The price of gold surged on the back of the conclusion of the two day Federal Reserve monetary policy meeting.
Bullion.Directory precious metals analysis 18 March, 2015
By Harley Salt
Co-founder, Director of Sales Trading at Bullion Index
The Fed statement saw it lower the GDP growth forecast and importantly also lower its forecast for inflation.
This is important to financial markets as the Fed has said it will look to tighten rates when it is reasonably confident that inflation will hit its 2% objective over the medium ter. With the lowering of its inflation forecast this will see it take even longer to get back to its 2% inflation objective.

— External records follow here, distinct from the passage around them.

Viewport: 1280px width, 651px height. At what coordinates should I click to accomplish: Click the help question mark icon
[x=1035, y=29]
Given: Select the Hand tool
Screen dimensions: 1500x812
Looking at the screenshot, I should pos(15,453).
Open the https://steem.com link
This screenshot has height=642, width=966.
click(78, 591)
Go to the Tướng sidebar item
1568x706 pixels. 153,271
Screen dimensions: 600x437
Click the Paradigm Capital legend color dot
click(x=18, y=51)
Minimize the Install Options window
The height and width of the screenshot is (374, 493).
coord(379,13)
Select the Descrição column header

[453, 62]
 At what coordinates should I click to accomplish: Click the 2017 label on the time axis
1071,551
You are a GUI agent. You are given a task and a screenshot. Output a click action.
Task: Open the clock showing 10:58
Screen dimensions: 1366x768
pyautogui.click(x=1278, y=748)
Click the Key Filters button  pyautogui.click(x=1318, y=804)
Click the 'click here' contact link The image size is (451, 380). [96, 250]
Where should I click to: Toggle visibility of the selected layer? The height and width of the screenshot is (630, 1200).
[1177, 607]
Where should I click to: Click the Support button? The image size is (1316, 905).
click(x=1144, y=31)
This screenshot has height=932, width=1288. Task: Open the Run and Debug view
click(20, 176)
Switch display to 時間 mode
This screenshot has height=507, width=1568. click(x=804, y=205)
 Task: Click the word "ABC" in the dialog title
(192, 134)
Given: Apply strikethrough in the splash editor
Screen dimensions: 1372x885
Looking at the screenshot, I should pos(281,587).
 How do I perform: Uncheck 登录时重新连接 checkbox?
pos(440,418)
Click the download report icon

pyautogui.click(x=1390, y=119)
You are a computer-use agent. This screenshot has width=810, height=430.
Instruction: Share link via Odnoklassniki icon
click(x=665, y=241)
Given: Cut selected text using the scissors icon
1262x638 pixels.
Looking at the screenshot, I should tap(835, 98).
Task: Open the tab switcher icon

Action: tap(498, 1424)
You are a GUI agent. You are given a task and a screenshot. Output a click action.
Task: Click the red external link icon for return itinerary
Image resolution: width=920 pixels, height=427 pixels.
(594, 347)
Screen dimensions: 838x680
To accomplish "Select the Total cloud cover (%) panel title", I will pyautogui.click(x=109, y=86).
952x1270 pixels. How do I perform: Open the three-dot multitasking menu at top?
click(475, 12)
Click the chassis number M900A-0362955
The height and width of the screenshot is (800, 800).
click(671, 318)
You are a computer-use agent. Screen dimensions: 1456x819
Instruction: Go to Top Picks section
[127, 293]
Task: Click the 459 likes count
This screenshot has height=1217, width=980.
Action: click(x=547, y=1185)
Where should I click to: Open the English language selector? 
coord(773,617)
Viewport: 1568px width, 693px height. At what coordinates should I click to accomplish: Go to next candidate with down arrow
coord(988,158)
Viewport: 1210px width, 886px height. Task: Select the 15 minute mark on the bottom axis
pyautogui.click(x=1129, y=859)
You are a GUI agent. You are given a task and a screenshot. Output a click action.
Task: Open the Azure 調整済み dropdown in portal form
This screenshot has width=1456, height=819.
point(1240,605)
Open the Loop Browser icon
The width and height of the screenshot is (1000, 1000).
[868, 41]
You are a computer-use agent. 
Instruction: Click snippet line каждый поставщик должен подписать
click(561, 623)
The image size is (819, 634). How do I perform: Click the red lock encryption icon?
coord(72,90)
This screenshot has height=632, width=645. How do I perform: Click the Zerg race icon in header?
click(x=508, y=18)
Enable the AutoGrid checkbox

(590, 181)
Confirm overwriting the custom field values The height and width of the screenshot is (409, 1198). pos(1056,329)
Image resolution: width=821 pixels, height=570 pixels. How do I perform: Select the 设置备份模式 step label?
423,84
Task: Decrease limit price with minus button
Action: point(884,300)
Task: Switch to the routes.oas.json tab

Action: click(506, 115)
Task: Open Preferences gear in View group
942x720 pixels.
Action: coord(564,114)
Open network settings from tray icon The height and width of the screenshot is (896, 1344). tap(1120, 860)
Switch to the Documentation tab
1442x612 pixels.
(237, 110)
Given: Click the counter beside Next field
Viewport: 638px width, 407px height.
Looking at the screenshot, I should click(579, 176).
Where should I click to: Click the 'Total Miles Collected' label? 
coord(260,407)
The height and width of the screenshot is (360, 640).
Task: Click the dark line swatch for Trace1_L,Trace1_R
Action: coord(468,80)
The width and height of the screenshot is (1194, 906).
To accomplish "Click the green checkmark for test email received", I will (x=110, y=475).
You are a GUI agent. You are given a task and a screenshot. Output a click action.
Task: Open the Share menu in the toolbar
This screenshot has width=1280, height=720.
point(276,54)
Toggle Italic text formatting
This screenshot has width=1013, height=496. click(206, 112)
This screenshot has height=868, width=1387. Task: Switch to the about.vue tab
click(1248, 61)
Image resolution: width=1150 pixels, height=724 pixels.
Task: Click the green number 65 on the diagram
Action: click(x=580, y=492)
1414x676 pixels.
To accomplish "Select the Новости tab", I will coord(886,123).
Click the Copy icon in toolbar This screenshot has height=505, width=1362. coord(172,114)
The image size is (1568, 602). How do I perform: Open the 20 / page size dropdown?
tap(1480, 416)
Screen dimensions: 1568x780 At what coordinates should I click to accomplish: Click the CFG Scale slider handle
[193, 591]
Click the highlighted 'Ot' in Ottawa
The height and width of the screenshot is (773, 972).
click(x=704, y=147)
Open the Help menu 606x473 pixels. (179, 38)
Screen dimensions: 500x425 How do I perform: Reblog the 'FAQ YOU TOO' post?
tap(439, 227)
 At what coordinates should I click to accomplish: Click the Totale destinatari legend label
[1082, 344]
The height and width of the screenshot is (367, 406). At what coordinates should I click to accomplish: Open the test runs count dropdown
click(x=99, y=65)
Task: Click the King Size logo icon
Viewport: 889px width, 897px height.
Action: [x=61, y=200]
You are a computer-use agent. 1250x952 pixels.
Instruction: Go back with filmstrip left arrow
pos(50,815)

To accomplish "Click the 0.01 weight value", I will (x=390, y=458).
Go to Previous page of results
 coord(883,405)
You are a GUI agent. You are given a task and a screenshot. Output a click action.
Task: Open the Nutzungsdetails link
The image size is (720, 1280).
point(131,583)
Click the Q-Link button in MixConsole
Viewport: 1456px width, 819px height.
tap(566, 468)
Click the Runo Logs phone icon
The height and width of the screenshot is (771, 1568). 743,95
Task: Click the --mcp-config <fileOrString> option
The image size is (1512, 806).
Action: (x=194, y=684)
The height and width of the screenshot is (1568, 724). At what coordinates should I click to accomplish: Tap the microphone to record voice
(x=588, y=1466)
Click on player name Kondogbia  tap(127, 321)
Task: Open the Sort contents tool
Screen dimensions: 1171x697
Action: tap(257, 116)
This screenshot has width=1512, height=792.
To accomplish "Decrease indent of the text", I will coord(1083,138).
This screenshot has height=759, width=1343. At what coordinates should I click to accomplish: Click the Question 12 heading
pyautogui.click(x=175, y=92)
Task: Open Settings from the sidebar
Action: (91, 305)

Export growth in the U.S. is also weakening according to the Fed which is an acknowledgement by the Fed of the recent strength of the US dollar. The strong US dollar is obviously coming into consideration by the Fed.
Financial markets suggest the Fed is on track to raise rates in 2015, however it seems now the market is expecting rates to move later (e.g. September instead of June) and possible not hit the high levels earlier expected.
Leading Banks such as Merrill Lynch and Deutsche Bank suggest the Fed will increase rates in September.
I believe no rate rise in 2015 is still very much on the cards and even more so after yesterdays Fed statement.
The longer the Fed holds off moving on rates the better it will be for gold demand given it reduces the opportunity cost between holding non-interest bearing gold and investing in interest bearing assets or term deposits.
I think the strong rally we have seen in gold is in part due to short covering, a lot of traders had entered short trades in the futures market on expectation of a bullish Fed statement.
These traders were caught out and had to move quickly to exit trades as gold moved higher.
Gold traders will now be looking for gold to consolidate and push back towards US$1,200oz.